Duration of Juvenile Season?

  • 10-08-2017 3:09pm
    #1
    Registered Users Posts: 386 ✭✭ setanta74


    Just looking for opinions on how long a season should be for training Juveniles (Under 8 to Under 10).

    Bit of a disagreement between coaches in my club. The plan was to go from Start of March to end September (once a week and about 8 or 9 Go Games Blitzes as well).

    Some think we should prolong it well into November.

    Is this too much for Under 8's especially? I see some of the bigger clubs in the region go all year round. Just wondering if there is a concensus on this topic or guidelines from HQ?


Comments

  • Registered Users Posts: 8,100 ✭✭✭ Oldtree


    Unless you have an indoor pitch, I can't see u8s or u10s enjoying being out in the pissing rain and cold beyond the end of September.

    You don't want to train them too hard/long to stop them enjoying the sport or they wont be back.

    March to September is sensible but can be shortened by bad weather either end.


  • Registered Users Posts: 3,061 ✭✭✭ Boom__Boom


    If you've told parents it was going to end in September previously and change it to November, don't be surprised if there is some negative feedback. If kids are out in wet weather and picking up colds, don't be surprised if some of the kids end up dropping out.

    Might be an idea to suss out what the parents think?


  • Registered Users Posts: 576 ✭✭✭ ifah


    Will be interested to get input from outside Dublin on this - I know it's a lot different down home compared to the Dublin setup.

    I coach our under 10 boys, but all of the teams from u8 up follow a similar calendar in the club/county. Dublin co board have fully embraced the go games ethos and our lads will play games minimum 25 games (starting mid-Feb) organised by the co board and then what ever other leagues / games we organise between clubs ourselves. We were back training 2nd week of January and will train until 2nd week of December, taking about 6 weeks off during the summer. We play both codes in our club.

    We don't train indoors but do pay for access to outdoor astro (€60 per hour) during the Winter - kids love playing and don't care if it's wet/cold - we just make sure all the sessions are fun but challenging.

    The master fixture list for Dublin CCC1/2 is available here : http://uploads.dublingaa.ie/files/22/2017_juvenile_master_fixture_calendar__-_confirmed_dec_16.xlsx


  • Registered Users Posts: 8,100 ✭✭✭ Oldtree


    Dublin 10 year average rainfall is less than 80cm. Ye have it easy :)

    Parts of mayo can have over 2-3 meters average rainfall. This rainfall also leads to darker colder wetter days and evenings.

    climate_rainfallmap.gif


  • Registered Users Posts: 386 ✭✭ setanta74


    We are a rural club so need to rent out astro in the nearest town so its a bit of hassle getting the parents to drop them in especially at busy times at 6pm which is the only availability. I'm off the opinion of stopping while everyone is happy , weather reasonable and they have had a decent amount of games.

    I know many of the kids also play hurling, are part of the soccer academy in the nearest town, some play rugby, swim and play football/hurling in their school and do other activities. Lot of demands on them and the Mammy/Daddy taxis at such a young age.
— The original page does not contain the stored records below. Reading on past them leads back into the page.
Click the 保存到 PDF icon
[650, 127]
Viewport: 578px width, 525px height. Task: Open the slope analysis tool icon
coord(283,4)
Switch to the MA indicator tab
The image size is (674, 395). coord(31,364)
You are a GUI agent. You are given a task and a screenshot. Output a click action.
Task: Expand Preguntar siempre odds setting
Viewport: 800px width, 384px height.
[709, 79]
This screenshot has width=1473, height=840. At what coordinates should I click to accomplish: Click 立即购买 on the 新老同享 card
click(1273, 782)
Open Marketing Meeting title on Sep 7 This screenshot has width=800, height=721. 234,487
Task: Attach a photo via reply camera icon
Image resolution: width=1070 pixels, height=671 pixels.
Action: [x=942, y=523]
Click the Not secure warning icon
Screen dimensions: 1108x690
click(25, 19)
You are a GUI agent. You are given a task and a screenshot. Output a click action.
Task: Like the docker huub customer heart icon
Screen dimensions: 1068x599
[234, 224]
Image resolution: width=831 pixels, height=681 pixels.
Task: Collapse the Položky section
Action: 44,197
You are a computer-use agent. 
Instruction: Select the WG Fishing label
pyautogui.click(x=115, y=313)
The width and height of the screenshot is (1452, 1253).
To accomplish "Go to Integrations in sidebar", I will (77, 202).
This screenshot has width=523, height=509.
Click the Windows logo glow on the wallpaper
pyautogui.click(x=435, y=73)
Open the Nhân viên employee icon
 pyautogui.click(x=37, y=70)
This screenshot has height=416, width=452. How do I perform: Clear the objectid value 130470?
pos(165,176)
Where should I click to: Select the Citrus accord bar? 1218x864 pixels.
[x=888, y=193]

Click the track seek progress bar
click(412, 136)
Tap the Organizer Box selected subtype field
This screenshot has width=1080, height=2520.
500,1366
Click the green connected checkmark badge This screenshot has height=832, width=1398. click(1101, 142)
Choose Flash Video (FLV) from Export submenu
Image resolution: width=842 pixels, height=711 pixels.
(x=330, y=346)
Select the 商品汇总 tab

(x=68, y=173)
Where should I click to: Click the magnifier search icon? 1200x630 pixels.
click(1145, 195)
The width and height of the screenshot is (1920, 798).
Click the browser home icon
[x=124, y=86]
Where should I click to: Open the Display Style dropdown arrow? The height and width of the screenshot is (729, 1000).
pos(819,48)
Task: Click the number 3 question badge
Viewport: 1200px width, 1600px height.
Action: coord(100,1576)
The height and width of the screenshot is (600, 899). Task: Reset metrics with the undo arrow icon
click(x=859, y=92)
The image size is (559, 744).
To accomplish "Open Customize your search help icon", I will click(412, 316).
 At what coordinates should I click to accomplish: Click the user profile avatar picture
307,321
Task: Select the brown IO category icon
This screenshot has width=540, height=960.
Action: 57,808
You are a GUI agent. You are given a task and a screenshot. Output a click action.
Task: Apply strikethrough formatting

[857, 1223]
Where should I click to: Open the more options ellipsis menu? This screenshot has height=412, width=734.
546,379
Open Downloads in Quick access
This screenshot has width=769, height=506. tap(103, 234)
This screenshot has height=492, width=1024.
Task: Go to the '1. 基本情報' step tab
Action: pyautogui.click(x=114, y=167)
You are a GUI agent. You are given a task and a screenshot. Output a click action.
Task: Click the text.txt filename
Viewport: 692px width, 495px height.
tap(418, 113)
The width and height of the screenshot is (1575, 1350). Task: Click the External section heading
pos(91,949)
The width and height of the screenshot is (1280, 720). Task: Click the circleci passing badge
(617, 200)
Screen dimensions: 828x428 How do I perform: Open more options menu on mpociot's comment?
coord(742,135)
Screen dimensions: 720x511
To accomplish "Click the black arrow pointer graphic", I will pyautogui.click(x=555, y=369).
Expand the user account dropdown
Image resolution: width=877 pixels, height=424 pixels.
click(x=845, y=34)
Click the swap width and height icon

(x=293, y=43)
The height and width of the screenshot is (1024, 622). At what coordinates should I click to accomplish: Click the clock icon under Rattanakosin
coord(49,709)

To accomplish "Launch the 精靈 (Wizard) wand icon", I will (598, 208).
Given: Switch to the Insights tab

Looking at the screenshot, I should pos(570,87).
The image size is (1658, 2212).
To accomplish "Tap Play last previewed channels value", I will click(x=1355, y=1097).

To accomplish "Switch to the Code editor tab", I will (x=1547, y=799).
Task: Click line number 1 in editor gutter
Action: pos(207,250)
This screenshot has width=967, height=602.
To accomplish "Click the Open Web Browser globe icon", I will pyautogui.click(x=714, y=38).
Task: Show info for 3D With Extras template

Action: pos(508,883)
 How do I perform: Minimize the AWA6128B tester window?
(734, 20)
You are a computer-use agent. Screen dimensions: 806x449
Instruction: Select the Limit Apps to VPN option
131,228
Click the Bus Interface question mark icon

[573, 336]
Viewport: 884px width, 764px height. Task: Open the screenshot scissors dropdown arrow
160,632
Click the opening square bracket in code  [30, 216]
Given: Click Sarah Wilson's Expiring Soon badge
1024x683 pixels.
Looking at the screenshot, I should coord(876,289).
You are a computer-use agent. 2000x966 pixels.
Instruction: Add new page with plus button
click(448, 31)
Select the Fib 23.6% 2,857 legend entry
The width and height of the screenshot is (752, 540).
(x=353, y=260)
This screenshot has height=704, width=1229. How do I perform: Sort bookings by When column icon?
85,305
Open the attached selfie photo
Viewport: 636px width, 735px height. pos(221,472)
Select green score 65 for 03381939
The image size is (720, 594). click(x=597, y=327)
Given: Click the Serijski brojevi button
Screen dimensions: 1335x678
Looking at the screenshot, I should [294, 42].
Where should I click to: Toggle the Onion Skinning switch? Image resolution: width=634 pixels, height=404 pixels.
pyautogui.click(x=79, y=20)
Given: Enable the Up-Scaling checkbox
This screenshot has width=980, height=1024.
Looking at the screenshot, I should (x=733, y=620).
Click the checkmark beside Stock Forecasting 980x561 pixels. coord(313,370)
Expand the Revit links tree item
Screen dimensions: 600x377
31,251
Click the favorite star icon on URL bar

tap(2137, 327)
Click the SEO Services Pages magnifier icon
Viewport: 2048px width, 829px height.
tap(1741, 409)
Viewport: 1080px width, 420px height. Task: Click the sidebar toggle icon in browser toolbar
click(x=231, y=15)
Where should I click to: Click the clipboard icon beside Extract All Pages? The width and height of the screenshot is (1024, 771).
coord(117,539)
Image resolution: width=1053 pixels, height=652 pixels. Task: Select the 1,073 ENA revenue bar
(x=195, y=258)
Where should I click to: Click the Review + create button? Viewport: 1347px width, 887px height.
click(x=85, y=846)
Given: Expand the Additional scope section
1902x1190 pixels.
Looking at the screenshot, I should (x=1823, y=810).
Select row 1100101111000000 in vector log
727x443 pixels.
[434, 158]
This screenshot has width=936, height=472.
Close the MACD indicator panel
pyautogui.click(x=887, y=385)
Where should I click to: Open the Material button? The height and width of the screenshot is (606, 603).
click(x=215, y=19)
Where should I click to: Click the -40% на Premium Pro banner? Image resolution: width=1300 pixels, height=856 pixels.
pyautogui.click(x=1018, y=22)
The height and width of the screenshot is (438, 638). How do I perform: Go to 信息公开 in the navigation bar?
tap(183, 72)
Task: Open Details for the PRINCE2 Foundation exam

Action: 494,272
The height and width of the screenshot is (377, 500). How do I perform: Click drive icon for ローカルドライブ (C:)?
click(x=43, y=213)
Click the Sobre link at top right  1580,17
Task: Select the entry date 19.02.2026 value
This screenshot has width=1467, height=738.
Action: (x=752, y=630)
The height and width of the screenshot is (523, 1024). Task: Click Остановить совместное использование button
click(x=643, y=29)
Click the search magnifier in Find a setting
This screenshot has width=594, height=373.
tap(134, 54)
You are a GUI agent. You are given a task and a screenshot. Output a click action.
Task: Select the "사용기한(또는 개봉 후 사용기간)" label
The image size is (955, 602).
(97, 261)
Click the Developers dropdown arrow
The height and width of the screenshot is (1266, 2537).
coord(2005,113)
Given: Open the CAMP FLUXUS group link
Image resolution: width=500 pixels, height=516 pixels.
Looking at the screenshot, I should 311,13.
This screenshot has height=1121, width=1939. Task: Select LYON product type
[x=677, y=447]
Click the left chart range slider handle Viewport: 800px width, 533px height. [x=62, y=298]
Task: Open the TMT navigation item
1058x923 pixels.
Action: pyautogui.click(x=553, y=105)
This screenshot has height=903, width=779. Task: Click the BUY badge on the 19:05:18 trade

    At under 8 I don't want them resenting going training in October and November. Its enjoyable in the club for the most part on proper grass pitches with loads of space and warmer evenings. They have a long enough road ahead of them. Its a tricky one. I am thinking of just putting it to the parents and let them decide.


  • Advertisement
  • Moderators, Sports Moderators Posts: 4,115 Mod ✭✭✭✭ bruschi


    setanta74 wrote: »
    We are a rural club so need to rent out astro in the nearest town so its a bit of hassle getting the parents to drop them in especially at busy times at 6pm which is the only availability. I'm off the opinion of stopping while everyone is happy , weather reasonable and they have had a decent amount of games.

    I know many of the kids also play hurling, are part of the soccer academy in the nearest town, some play rugby, swim and play football/hurling in their school and do other activities. Lot of demands on them and the Mammy/Daddy taxis at such a young age.

    At under 8 I don't want them resenting going training in October and November. Its enjoyable in the club for the most part on proper grass pitches with loads of space and warmer evenings. They have a long enough road ahead of them. Its a tricky one. I am thinking of just putting it to the parents and let them decide.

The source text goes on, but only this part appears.